Guy Tozzoli: You know, we named the plaza the Austin Tobin Plaza, long after he left. And Austin, we knew, was very sick. And I think of all the projects that the Port Authority did, I think Austin felt that the Trade Center was his greatest. And I got a call one day, and he came down in a wheelchair. And I wheeled him out to the plaza. And he asked if he could be left alone. And Austin sat in that wheelchair for almost two hours. And he looked at the plaza and the great sculpture that was in the plaza, and he could see the hotel and the Customs House and the-- and the commodity building and--the Nagare sculpture's beautiful, and Fritz Koenig's sculpture, which was in the middle of that fountain. Those were great works of art. And I remember leaving him there, and then I came and got him. And I never saw him again after that. He died almost within weeks after that one moment, two hours, being out there looking at the plaza of the World Trade Center, named after him.
NARRATOR: The most sublime and transcendent episode in the entire history of the World Trade Center would come in the first dark and difficult years after its opening -- while the city lay deep in the worst financial crisis of its history, and while the towers themselves, still unfinished on the uppermost floors, seemed to stand as a painfully extravagant monument to folly and misguided ambition.
For six years following his epiphany in the dentist's office in Paris, Philippe Petit had nurtured his dream -- painstakingly perfecting his skills as a high wire artist, and devouring everything he could find about the twin towers.
In early January 1974, he flew to New York City for the first time in his life -- to put in motion the next elaborate phase of the illegal escapade he now called simply the coup.
He was twenty-four years old.

——

*PROBLEM TO SOLVE:* Reproduce everything in the World Trade Center passage from "In early January" down to "twenty-four years old.", word for word.

*AVAILABLE DATA:*
——

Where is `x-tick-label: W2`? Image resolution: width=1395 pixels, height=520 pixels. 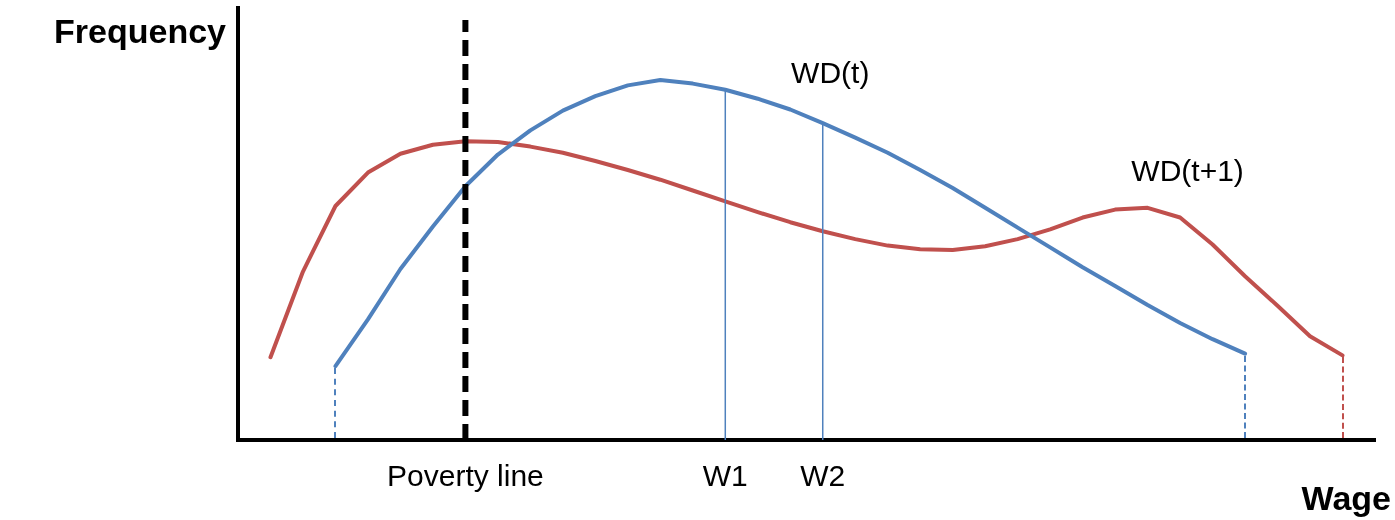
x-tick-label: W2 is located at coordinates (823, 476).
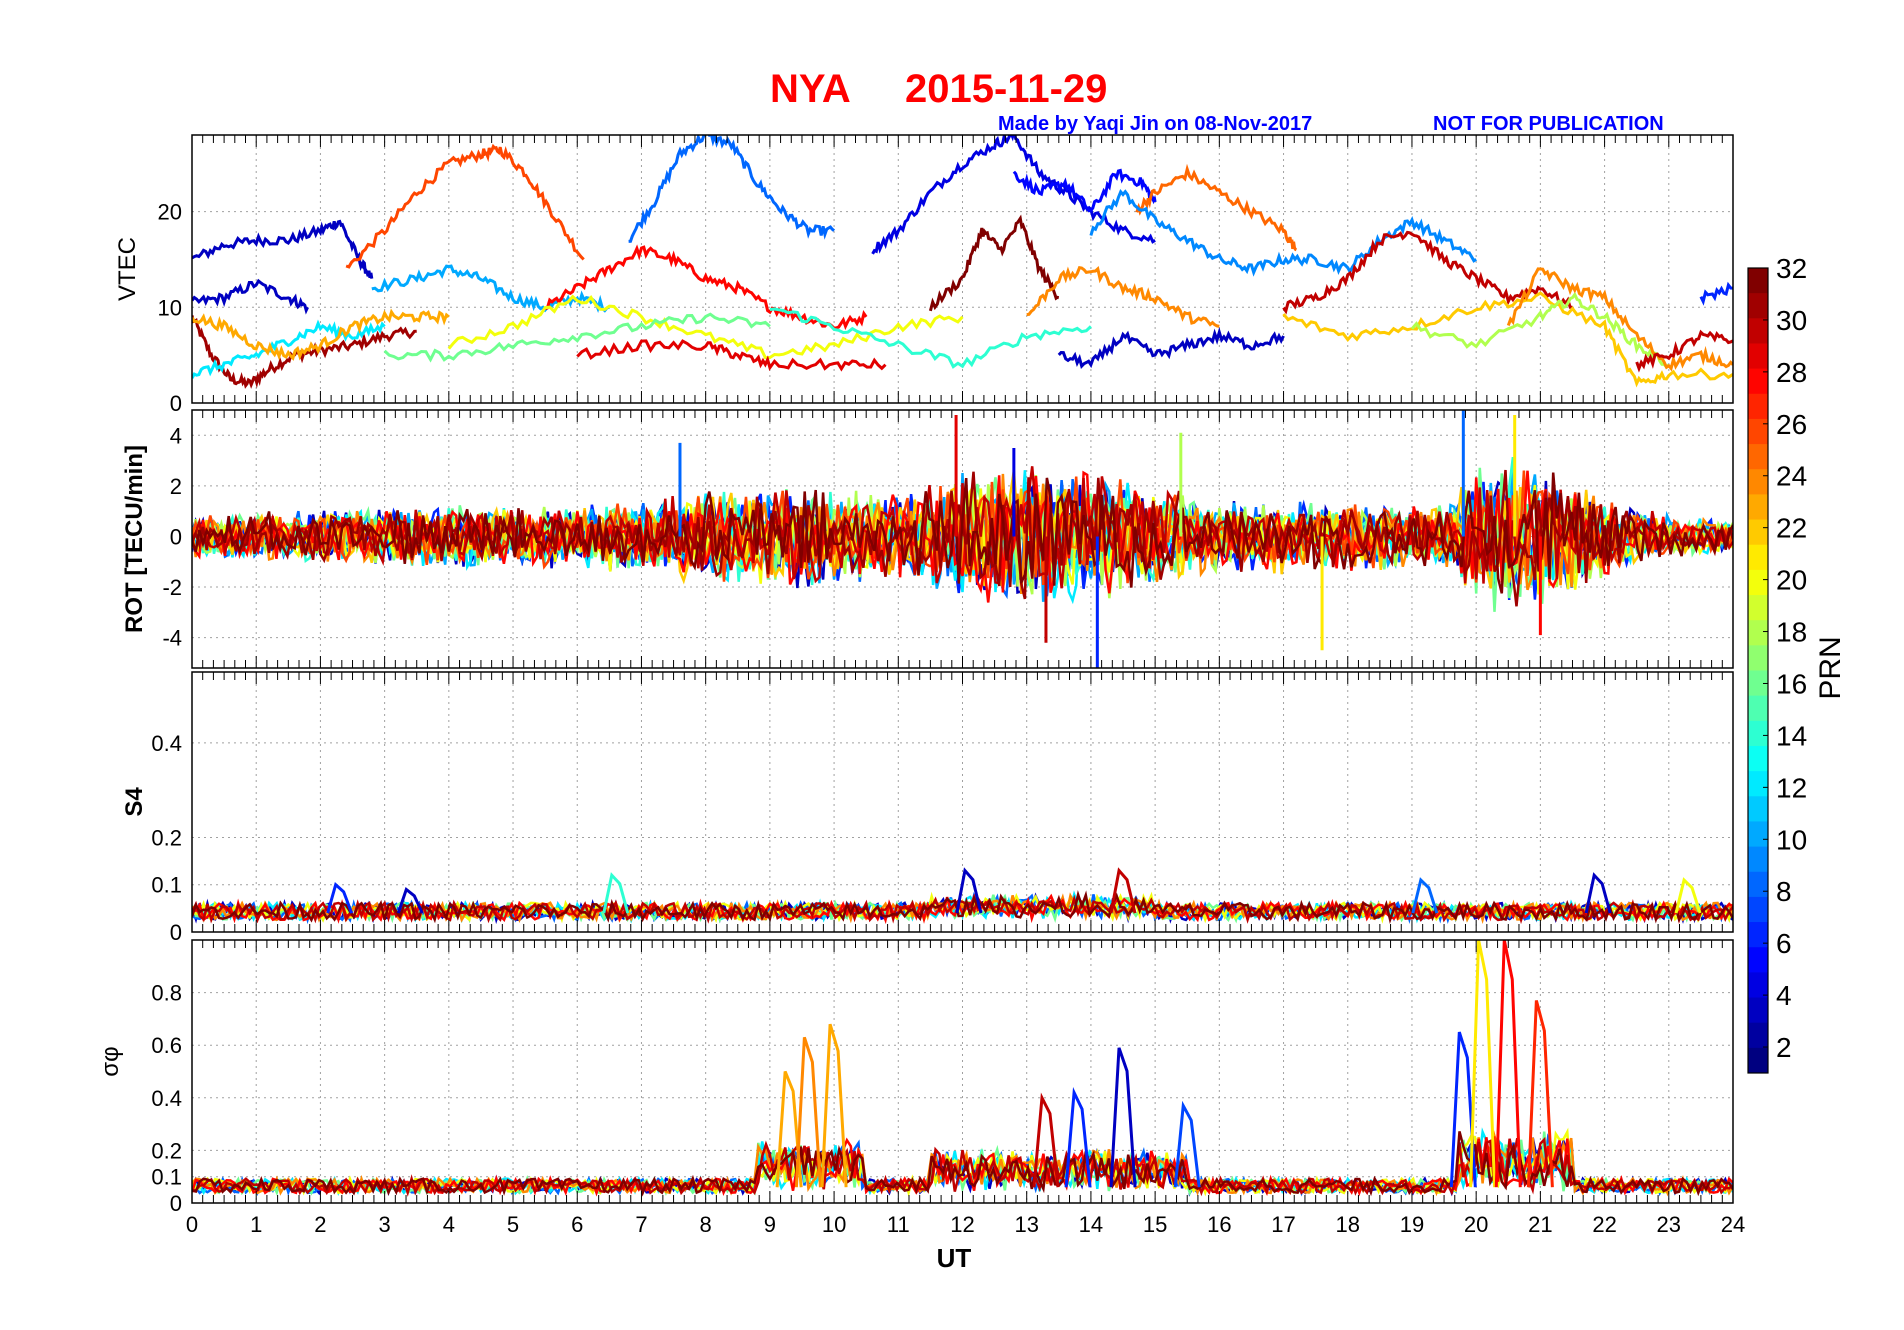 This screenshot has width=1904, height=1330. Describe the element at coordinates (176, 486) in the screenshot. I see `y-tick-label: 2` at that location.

——

*ANSWER TO THE EXERCISE:*
In early January 1974, he flew to New York City for the first time in his life -- to put in motion the next elaborate phase of the illegal escapade he now called simply the coup.
He was twenty-four years old.